= Reproductive-cell cycle theory =

Theory

The reproductive-cell cycle theory posits that the hormones that regulate reproduction act in an antagonistic pleiotrophic manner to control aging via cell cycle signaling; promoting growth and development early in life in order to achieve reproduction, but later in life, in a futile attempt to maintain reproduction, become dysregulated and drive senescence. Rather than seeing aging as a loss of functionality as we get older, this theory defines aging as any change in an organism over time, as evidenced by the fact that if all chemical reactions in the body were stopped, no change, and thus no aging, would occur. Since the most important change in an organism through time is the chemical reactions that result in a single cell developing into a multicellular organism, whatever controls these chemical reactions that regulate cell growth, development, and death, is believed to control aging. The theory argues that these cellular changes are directed by reproductive hormones of the hypothalamic-pituitary-gonadal axis (HPG axis). Receptors for reproductive hormones (such as estrogens, progestogens, androgens and gonadotropins) have been found to be present in all tissues of the body. Thus, HPG axis hormones normally promote growth and development of the organism early in life in order to achieve reproduction. Hormones levels then begin to change in men around age 30 and more abruptly in women when they reach menopause, around age 50. When the HPG axis becomes unbalanced, cellular growth and development is dysregulated, and cell death and dysfunction can occur, both of which can initiate senescence, the accumulated damage to cells, tissues, and organs that occurs with the passage of time and that is associated with functional loss during aging.

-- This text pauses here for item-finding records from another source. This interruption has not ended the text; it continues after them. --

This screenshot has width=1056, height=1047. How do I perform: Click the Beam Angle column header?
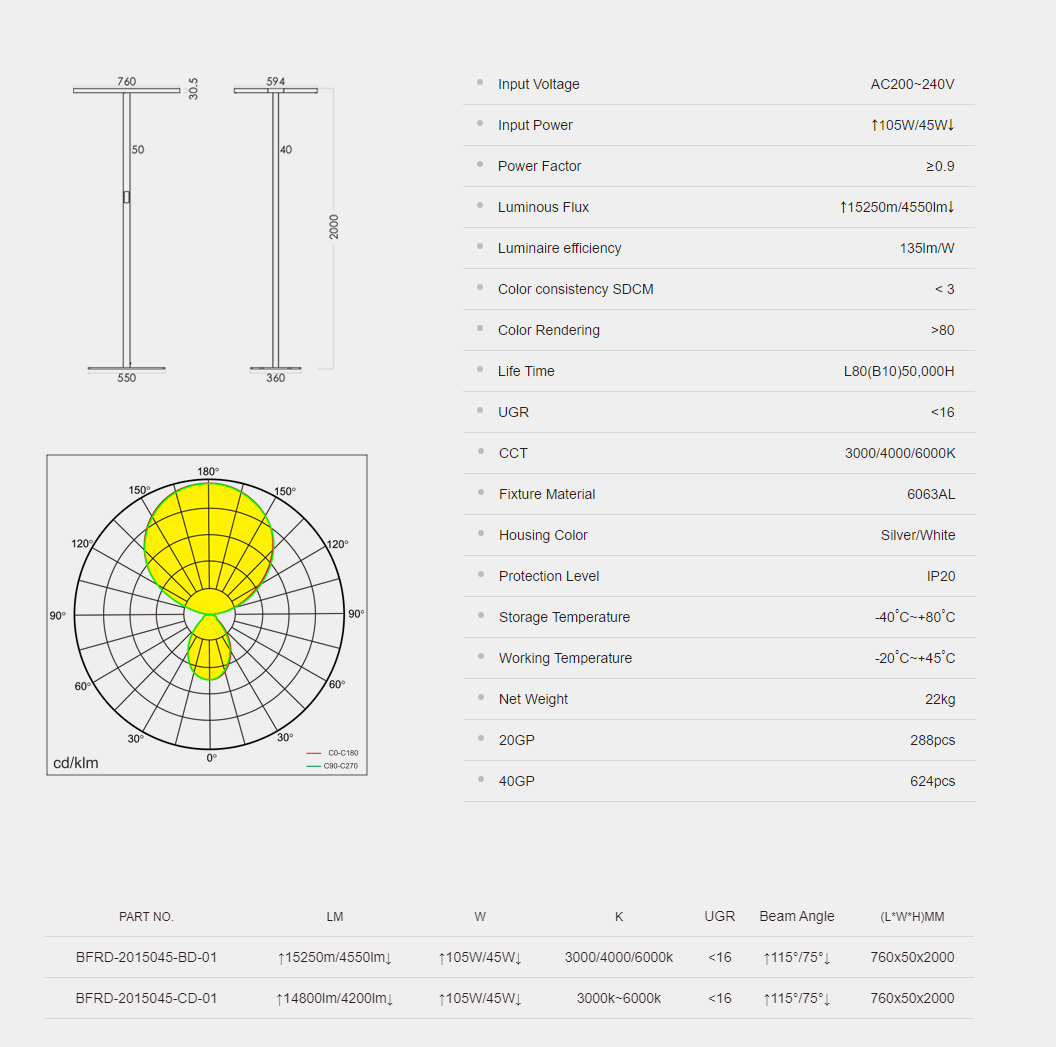tap(796, 916)
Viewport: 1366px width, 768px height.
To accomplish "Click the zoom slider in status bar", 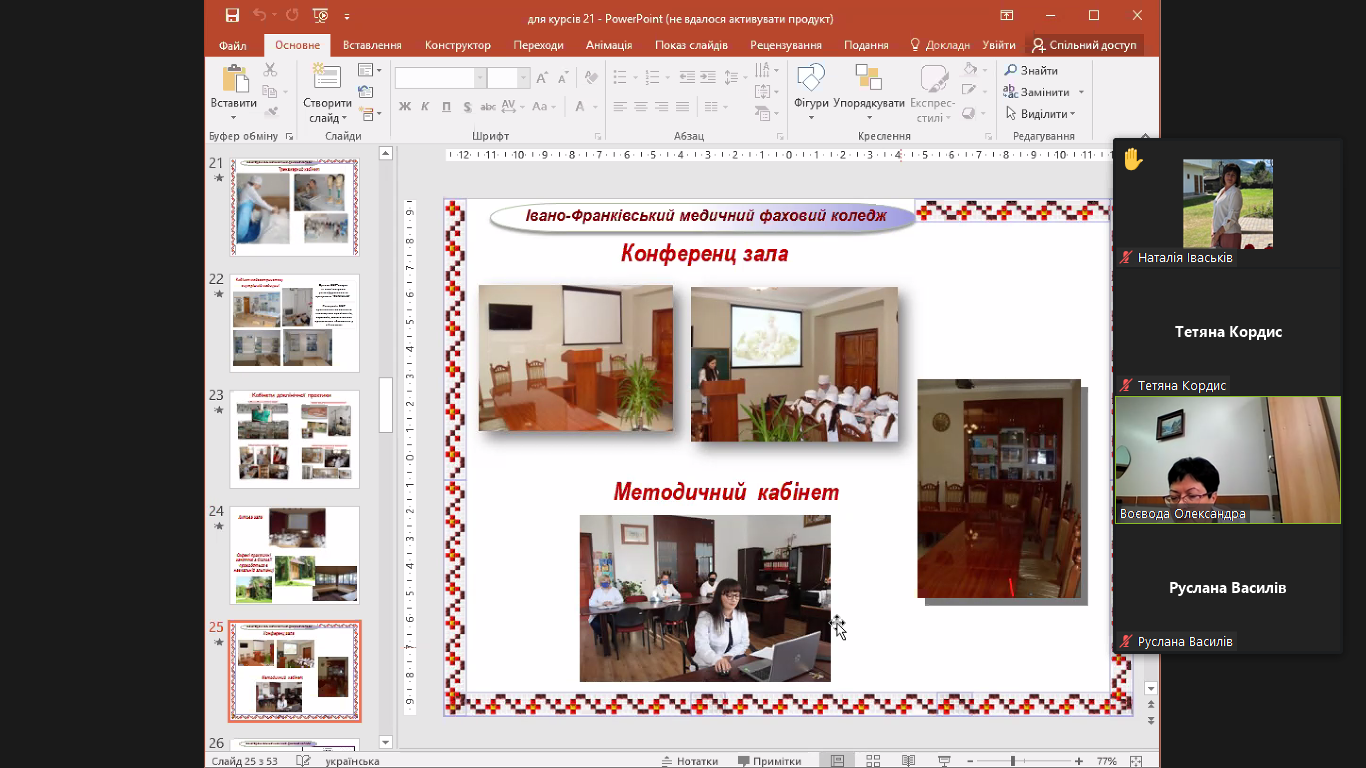I will pos(1013,761).
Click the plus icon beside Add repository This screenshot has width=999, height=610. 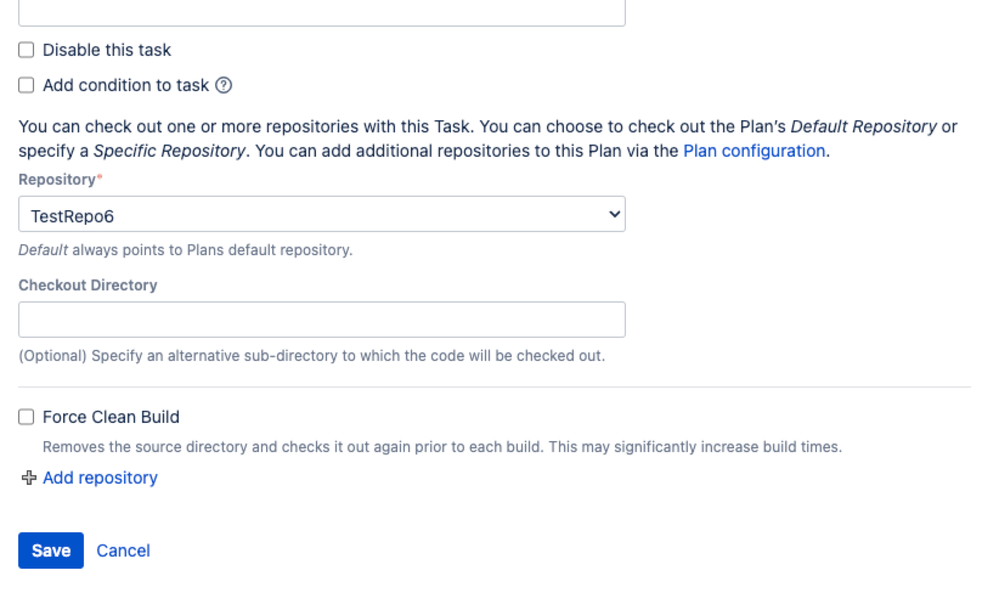(x=29, y=477)
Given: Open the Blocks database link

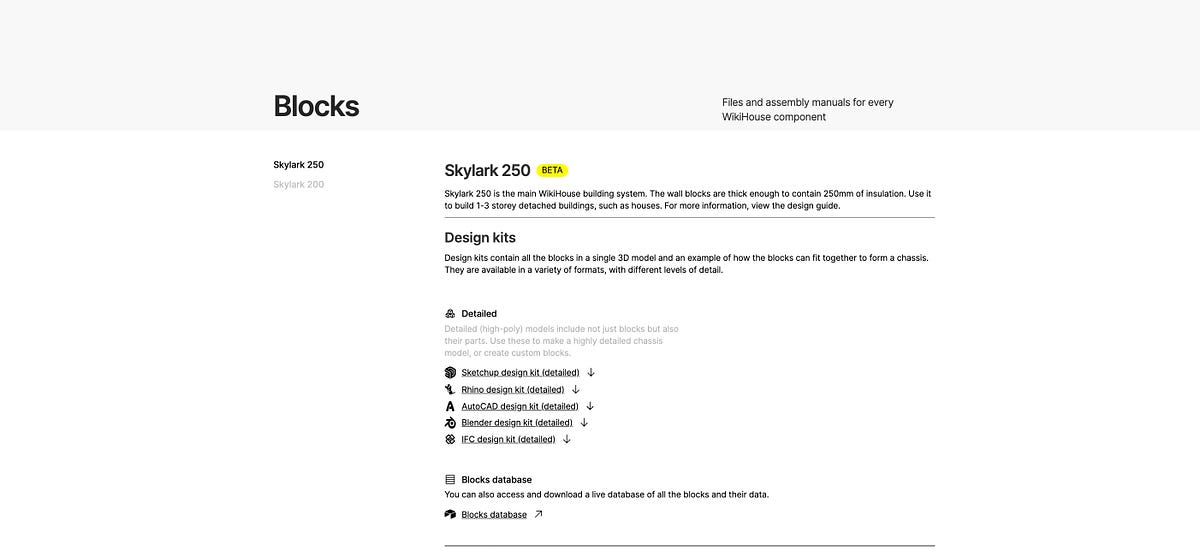Looking at the screenshot, I should pos(494,514).
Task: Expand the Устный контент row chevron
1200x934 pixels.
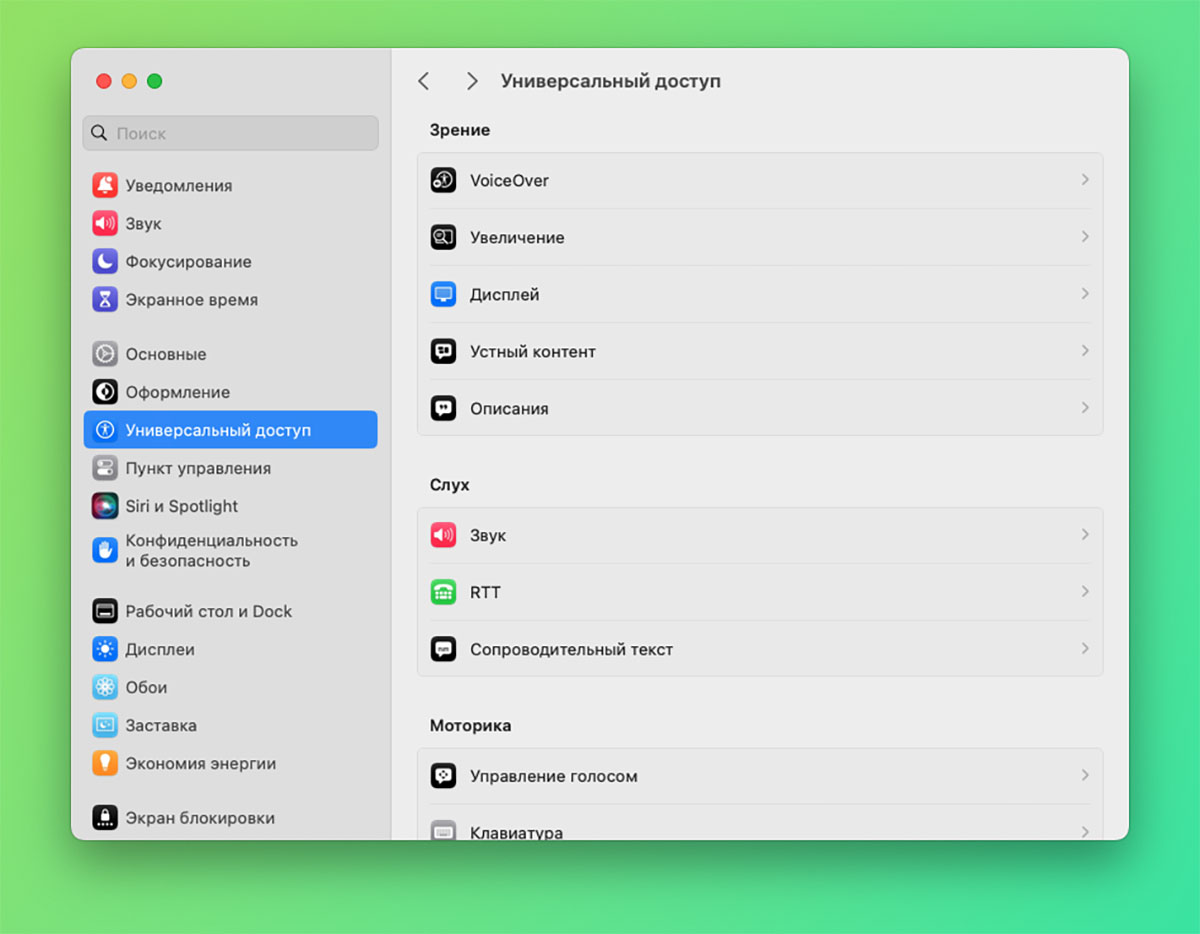Action: [x=1085, y=351]
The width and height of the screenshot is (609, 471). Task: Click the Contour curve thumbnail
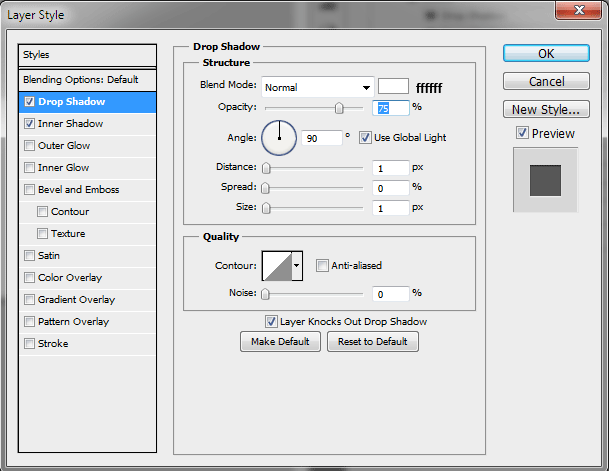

Evidence supporting this theory comes from disease studies showing that women who reach menopause later have less heart disease and stroke, less dementia, and less osteoporosis, supporting the theory that the longer the HPG axis is in balance, the less likely one is to develop age-related diseases. Conversely, early surgical menopause has been demonstrated to increase the incidence of these diseases. However, the most compelling supportive evidence is from studies of Hormone Replacement Therapy (HRT). Research with women and men undertaking HRT has shown that taking sex hormones that are biologically identical to human hormones delays the onset, decreases the incidence of, and can reverse the course of age related illnesses such as heart disease, Alzheimer's disease, osteoporosis, and some types of cancer. However, only biological hormones appear to have these effects. The use of non-human or synthetic hormones has been shown to increase the risk of certain of these diseases. Compellingly, 18 studies have demonstrated an increase in longevity for those women taking HRT.

Further studies in support of the theory have shown that suppressing the HPG axis, such as when organisms experience either caloric restriction, cold, or exercise stress, increases lifespan. This is thought to be an evolutionary conserved mechanism that allows organisms to suppress HPG axis signaling and reproduction, thereby conserving reproductive resources (germ cells) for a later time when the environment is better suited to raising offspring. By having the same hormones regulate both reproduction and aging, an animal is able to modulate its fertility and its rate of aging based on environmental conditions.

Recent parabiosis studies prove many of the tenets of the Reproductive Cell-Cycle Theory of Aging. In these experiments, where a young mouse is coupled surgically with an aged mouse, circulating factors from the young mouse rejuvenates the tissues of the old mice. In particular, these studies indicate the importance of circulating factors in regulating the maintenance of neuronal (Villeda et al., 2011), vascular (Katsimpardi et al., 2014), muscular and liver (Conboy et al., 2005; Sinha et al., 2014) structure and function.